Ramblings of an aging IT geek
← Ramblings of an aging IT geek
tooling

make is a perfectly good task runner if you stop pretending it's 1985

A practical case for using GNU Make as a project task runner for non-C codebases, with the handful of patterns that make it pleasant instead of cursed.

A mechanical keyboard next to a terminal

Every project I touch grows a handful of commands you have to remember. Build the thing, run the tests, lint, format, generate the docs, build the Docker image, push it. They end up scattered across a README, a few shell scripts, someone's bash history, and a CI config that's quietly the only source of truth. I've tried the dedicated task runners. Most of the time I come back to a Makefile, and not because I'm nostalgic.

The objection is fair: Make was built to compile C, its syntax is from another era, and tabs-versus-spaces will bite you within the first five minutes. All true. But for a Python service, a Rust binary, a static site, a pile of YAML, Make does one thing extremely well that the alternatives mostly don't: it's already installed, it has no config format to learn beyond targets and recipes, and make test works the same on my laptop, my colleague's laptop, and the CI runner. That portability is worth a lot of awkward syntax.

the bare minimum that makes it pleasant

A naive Makefile for a non-C project has two problems. First, Make thinks every target is a file, so if you have a test target and a test/ directory it gets confused. Second, with no output it's hard to see what's running. Both are a few lines to fix.

.PHONY: help build test lint fmt clean

help: ## Show this help
	@grep -E '^[a-zA-Z_-]+:.*?## .*$$' $(MAKEFILE_LIST) \
		| awk 'BEGIN {FS = ":.*?## "}; {printf "  %-12s %s\n", $$1, $$2}'

build: ## Build the binary
	cargo build --release

test: ## Run the test suite
	cargo test

lint: ## Run clippy
	cargo clippy -- -D warnings

fmt: ## Format the code
	cargo fmt

Two things are doing the work here. .PHONY tells Make these targets aren't files, so it always runs them. And the ## comment trick plus that help recipe gives you a self-documenting menu: type make (with help as the default goal) and you get a list of what's available. New starter clones the repo, runs make, and sees exactly which doors exist. That alone has saved me more onboarding conversations than any wiki page.

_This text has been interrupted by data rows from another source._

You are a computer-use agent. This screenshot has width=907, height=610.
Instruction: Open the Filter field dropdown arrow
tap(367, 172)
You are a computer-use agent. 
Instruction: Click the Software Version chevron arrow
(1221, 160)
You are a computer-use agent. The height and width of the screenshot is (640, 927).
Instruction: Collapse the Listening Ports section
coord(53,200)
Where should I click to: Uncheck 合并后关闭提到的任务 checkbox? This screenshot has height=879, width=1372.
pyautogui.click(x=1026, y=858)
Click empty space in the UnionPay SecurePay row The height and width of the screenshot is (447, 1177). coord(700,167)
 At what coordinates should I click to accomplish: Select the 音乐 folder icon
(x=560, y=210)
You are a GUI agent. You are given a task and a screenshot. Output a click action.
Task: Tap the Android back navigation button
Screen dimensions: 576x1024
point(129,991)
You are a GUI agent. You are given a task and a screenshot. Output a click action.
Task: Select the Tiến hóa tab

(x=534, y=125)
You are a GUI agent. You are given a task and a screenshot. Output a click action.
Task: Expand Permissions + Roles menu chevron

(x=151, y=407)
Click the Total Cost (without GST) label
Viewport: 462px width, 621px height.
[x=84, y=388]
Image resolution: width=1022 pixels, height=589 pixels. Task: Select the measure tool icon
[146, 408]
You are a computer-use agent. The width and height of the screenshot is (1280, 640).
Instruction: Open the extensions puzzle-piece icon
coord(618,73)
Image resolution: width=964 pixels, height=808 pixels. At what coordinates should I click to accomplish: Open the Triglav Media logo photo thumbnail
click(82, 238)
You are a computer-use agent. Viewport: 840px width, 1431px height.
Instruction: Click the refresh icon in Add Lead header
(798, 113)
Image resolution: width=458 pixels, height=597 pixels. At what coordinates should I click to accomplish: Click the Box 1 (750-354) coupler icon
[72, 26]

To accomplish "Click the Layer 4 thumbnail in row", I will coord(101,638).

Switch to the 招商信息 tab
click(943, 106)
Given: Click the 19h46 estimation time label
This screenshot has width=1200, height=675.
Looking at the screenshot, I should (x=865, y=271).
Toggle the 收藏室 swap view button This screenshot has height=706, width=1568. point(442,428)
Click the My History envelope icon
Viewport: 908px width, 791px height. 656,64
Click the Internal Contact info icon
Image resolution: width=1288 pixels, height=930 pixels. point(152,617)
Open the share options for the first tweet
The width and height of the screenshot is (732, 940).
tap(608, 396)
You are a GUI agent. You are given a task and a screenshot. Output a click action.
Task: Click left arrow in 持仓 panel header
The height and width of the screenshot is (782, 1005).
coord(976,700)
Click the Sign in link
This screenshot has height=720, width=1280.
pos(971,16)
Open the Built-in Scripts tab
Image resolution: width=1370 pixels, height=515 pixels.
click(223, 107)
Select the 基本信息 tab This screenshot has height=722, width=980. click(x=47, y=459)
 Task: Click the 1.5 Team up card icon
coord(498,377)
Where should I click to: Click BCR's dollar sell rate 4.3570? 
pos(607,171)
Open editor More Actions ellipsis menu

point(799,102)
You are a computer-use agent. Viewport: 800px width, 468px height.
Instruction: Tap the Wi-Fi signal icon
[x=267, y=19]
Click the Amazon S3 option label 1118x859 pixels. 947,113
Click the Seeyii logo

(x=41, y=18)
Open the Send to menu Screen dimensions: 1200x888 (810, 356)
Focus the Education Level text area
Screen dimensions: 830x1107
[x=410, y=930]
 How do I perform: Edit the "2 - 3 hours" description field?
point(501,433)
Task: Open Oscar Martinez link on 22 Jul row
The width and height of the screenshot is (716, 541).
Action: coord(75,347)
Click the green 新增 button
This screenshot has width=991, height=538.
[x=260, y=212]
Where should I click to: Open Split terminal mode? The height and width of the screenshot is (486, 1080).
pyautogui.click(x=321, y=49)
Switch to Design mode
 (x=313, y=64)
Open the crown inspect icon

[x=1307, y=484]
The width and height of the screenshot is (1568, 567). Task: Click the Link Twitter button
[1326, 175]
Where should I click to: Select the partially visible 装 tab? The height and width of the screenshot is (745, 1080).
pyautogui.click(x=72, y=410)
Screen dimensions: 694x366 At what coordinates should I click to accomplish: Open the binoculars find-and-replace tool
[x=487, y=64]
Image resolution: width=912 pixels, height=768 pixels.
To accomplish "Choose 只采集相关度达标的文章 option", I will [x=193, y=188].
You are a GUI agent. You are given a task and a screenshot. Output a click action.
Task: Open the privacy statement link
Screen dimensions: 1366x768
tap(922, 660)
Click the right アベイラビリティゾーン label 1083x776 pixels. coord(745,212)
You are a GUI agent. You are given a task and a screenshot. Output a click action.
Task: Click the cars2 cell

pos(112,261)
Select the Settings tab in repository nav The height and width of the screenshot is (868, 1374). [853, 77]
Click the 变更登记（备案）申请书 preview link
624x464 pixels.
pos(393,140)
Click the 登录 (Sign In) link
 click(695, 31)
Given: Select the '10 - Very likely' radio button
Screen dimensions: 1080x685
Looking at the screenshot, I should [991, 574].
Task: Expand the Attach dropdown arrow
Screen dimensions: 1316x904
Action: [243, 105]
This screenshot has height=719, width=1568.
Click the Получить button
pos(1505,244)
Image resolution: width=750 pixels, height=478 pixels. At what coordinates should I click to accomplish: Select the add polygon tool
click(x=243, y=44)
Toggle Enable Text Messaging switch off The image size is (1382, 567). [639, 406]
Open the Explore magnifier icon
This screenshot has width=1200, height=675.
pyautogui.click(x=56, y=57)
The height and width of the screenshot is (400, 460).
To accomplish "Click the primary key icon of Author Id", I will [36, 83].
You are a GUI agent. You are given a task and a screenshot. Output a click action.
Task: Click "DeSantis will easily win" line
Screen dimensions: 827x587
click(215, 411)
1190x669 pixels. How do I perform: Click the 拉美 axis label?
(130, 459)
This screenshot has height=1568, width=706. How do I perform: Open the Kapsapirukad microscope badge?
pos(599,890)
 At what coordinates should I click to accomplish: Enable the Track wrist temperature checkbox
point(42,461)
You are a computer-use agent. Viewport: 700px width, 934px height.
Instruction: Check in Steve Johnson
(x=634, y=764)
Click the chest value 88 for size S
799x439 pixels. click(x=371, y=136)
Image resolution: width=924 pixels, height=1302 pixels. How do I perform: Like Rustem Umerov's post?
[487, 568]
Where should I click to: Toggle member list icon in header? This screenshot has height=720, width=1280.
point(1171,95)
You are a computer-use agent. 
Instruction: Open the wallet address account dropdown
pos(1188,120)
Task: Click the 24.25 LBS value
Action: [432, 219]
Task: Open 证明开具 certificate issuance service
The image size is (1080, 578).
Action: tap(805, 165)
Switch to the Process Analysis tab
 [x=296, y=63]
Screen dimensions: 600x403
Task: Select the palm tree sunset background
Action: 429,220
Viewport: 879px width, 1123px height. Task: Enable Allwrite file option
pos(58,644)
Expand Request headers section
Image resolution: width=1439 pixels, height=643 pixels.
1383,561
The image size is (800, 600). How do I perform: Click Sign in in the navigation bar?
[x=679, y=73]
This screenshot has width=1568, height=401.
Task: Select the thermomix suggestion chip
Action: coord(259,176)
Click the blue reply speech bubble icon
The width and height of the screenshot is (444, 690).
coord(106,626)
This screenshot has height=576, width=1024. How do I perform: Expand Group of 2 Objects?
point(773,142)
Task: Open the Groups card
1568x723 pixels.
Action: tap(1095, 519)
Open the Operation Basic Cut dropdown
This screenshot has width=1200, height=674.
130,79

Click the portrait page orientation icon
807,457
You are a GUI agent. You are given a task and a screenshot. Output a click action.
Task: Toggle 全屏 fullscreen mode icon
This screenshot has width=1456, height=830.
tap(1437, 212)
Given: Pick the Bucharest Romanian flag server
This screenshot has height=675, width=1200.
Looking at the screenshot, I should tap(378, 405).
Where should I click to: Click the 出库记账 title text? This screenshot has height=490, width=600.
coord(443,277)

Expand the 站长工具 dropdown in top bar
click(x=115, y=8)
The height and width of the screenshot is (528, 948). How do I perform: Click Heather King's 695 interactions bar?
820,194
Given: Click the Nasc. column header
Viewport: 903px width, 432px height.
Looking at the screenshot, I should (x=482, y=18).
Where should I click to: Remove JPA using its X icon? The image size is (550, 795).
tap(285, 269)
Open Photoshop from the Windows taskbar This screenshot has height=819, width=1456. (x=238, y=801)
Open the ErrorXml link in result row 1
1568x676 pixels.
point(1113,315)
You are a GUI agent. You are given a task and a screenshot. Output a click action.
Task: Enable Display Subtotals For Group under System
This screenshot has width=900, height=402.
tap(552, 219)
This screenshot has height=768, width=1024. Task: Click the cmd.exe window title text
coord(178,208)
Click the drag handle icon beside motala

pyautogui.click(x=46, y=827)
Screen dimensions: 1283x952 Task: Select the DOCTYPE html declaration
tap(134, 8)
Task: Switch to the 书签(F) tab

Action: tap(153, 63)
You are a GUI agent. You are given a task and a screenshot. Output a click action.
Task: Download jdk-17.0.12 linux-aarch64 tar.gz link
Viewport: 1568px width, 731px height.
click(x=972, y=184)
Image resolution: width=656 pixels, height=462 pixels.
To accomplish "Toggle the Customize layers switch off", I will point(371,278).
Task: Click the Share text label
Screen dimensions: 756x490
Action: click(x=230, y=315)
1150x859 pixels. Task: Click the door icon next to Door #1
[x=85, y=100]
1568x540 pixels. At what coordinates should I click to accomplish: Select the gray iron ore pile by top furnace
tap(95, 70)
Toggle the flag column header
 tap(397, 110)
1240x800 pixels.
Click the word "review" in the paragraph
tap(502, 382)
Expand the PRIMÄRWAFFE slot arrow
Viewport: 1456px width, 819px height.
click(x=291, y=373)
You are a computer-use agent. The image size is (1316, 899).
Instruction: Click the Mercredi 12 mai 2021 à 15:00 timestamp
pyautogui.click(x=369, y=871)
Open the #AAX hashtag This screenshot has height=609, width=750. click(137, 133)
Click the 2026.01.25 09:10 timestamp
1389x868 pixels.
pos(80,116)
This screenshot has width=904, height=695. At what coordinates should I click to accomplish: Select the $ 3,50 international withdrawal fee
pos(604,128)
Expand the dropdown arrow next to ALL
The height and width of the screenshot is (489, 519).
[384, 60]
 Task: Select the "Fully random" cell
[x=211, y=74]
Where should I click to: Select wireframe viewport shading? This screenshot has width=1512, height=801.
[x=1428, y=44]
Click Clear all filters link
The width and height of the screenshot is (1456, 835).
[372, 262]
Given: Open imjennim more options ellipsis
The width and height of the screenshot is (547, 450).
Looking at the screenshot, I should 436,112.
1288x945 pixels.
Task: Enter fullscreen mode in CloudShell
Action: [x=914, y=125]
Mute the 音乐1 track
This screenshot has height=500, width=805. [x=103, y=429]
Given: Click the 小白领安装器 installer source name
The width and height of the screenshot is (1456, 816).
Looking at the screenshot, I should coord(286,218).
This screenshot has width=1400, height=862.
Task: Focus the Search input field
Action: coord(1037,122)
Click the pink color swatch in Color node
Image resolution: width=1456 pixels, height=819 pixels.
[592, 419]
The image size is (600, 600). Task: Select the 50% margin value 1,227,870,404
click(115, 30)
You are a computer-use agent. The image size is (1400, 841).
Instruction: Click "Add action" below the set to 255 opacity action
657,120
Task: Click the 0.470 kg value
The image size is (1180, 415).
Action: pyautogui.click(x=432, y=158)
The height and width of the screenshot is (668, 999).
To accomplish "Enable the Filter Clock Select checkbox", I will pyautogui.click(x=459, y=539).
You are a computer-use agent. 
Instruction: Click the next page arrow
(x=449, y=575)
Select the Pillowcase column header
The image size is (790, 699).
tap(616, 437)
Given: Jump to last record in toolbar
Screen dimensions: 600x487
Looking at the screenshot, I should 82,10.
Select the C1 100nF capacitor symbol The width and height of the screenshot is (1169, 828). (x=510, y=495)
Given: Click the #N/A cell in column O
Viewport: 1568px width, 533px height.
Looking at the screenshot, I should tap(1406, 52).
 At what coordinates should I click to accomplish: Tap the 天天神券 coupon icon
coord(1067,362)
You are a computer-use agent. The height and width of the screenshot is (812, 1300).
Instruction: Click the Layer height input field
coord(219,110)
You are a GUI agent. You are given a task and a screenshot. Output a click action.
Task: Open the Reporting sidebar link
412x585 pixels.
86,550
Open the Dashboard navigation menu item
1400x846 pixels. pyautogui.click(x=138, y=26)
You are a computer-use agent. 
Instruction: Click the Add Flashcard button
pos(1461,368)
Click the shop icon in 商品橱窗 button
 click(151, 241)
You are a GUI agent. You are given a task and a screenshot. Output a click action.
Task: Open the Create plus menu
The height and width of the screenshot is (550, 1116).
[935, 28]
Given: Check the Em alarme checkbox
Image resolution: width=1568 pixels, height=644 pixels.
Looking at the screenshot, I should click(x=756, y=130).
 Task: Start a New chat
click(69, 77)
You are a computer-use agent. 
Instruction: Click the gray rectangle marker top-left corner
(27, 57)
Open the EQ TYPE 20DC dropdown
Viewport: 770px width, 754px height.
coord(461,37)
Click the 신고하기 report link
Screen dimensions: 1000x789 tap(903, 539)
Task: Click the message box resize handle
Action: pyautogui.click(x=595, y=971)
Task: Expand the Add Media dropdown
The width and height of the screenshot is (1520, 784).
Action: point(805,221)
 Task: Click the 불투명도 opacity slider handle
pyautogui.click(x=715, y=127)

Lines of code on a dark editor background

the patterns that earn their keep

A few more I reach for constantly.

Variables for the things you'll want to override:

IMAGE ?= myapp
TAG   ?= $(shell git rev-parse --short HEAD)

docker: ## Build and tag the image
	docker build -t $(IMAGE):$(TAG) .

The ?= means "set this unless it's already set", so CI can pass TAG=v1.2.3 make docker and override it. The git rev-parse gives you a sensible default locally. This is the kind of small ergonomic win that adds up.

Real dependencies, where they exist. This is the one genuine advantage Make has over a flat list of shell aliases: targets can depend on each other and on files, and Make won't redo work that's already current.

node_modules: package.json package-lock.json
	npm ci
	@touch node_modules

build: node_modules ## Build the site
	npm run build

Now make build only runs npm ci if package.json changed since the last install. The touch is a small lie to Make so it treats the directory's timestamp as the marker. It's a hack, but it's a stable, well-understood hack, and it turns "always reinstall everything" into "reinstall when it actually changed".

where I draw the line

Make is a task runner with a build system bolted to the side, and you should use the first part and mostly ignore the second for these projects. The moment a recipe grows past a few lines or needs real control flow, I move the body into a scripts/ shell file and have Make just call it. Make is bad at logic, conditionals, and anything resembling a loop. Don't make it do those. Let it be the index, and let scripts be the content.

I also keep one rule: a target should do one obvious thing. make deploy that secretly also builds, tests, and pushes is how you end up afraid of your own Makefile. List the dependencies explicitly so the chain is visible, and keep each recipe honest about what it runs.

None of this is clever. That's the appeal. A Makefile in the root of the repo is a contract any engineer can read in thirty seconds, it needs nothing installed that isn't already there, and it'll still work in five years when whichever shiny task runner I'd otherwise have picked has been deprecated twice. For things that aren't C, that's exactly the boring reliability I want from the layer that runs everything else.